Predicting Food Deserts Via Population Health and Twitter Sentiment Analysis!

Karina Patel
Future Vision

--

Ever wondered what would happen to your health if you didn’t have access to grocery stores or fresh produce? Keep reading to learn about just how many people deal with this every day!

Be sure to check out my interactive webapp to visualize the results of my twitter sentiment analysis!

Inspiration and Motivation:

Nutrition and overall access to food is a critical component to well-being and the overall health of an individual! Unfortunately, many regions around the world lack access and/or the ability to consume fresh and quality foods.

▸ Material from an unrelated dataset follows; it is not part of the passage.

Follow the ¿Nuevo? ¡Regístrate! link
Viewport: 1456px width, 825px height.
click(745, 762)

Food deserts are defined as areas across the United States, often low-income, where there is limited access to nutritious and affordable food, especially fruits vegetables, whole grains, and low-fat milk. More specifically, food deserts are census tracts where more than 500 people or over 33 percent of the population in that tract must travel over a mile for fresh groceries.

Over 23.5 million people reside in food deserts, and while there have been efforts to implement grocery stores in some areas to see how eating habits and overall health changes, it is sometimes too late to change pre-existing habits. The areas with relatively few grocery stores will also likely be areas that tend to be under-resourced and disadvantaged in other ways. Additionally, grocery stores are less likely to build in lower income neighborhoods and often veer away from areas where other businesses have not built due to concern of success.

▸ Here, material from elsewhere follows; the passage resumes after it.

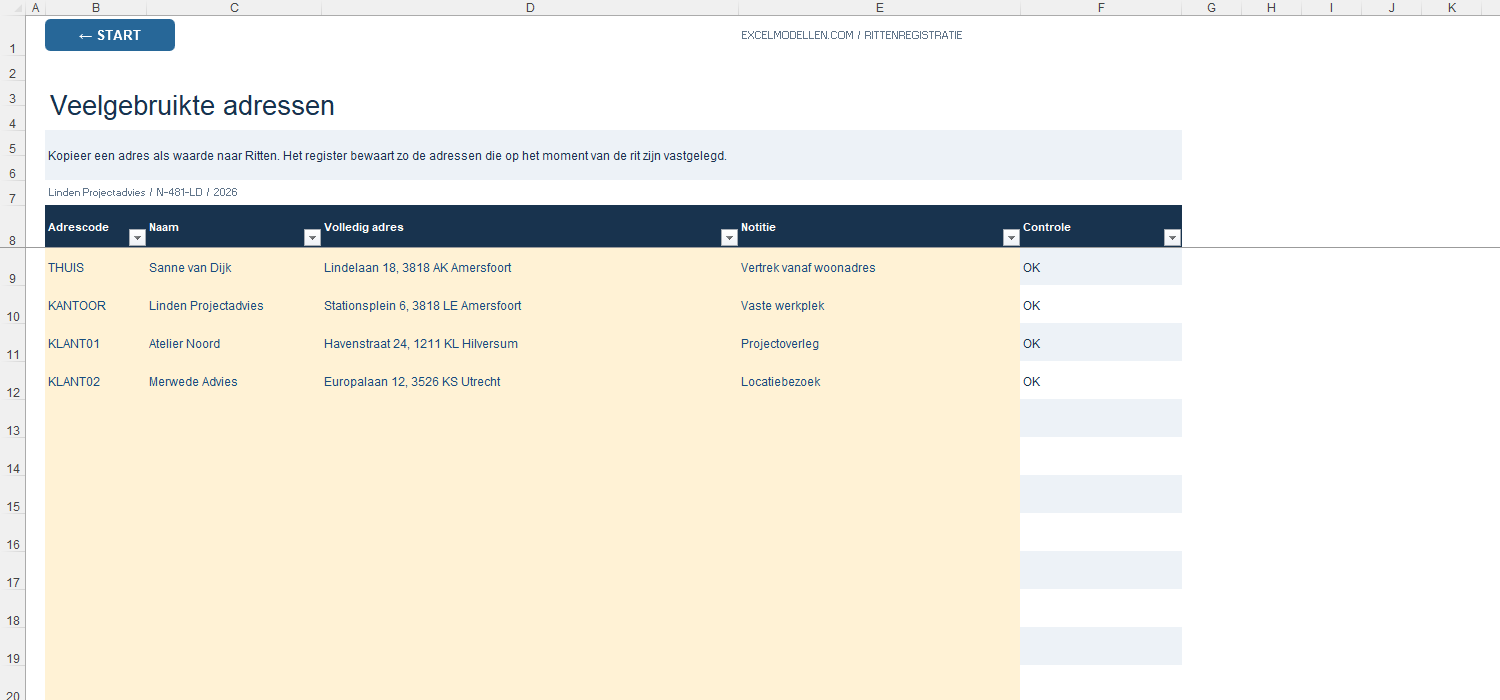Click the Atelier Noord name cell

pyautogui.click(x=234, y=343)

If food desert formation can be predicted beforehand, preventative action and grocery store implementation could help reverse at-risk regions! Additionally, looking at health patterns across the US in relation to food deserts helps uncover the association of these conditions with poor health.

Map of the current food desert distribution in the United States

Goal/Scope:

Is it possible to predict food deserts using population health and twitter sentiment? The goal is to utilize factors/features that are not currently being used by the United States Department of Agriculture Economic Research Service (USDA ERA) to predict food deserts in hopes that other census data can help us flag the food desert regions early on. This analysis provides information about what population health factors are correlated with food deserts and just how big of an impact these conditions have on the health of individuals.

Calculating social media sentiment is a great way to find out how residents feel about different types of foods and restaurants. Twitter allows people are able to express opinions quickly and concisely, which makes it a great source for gathering census population data across the United States quickly and at scale!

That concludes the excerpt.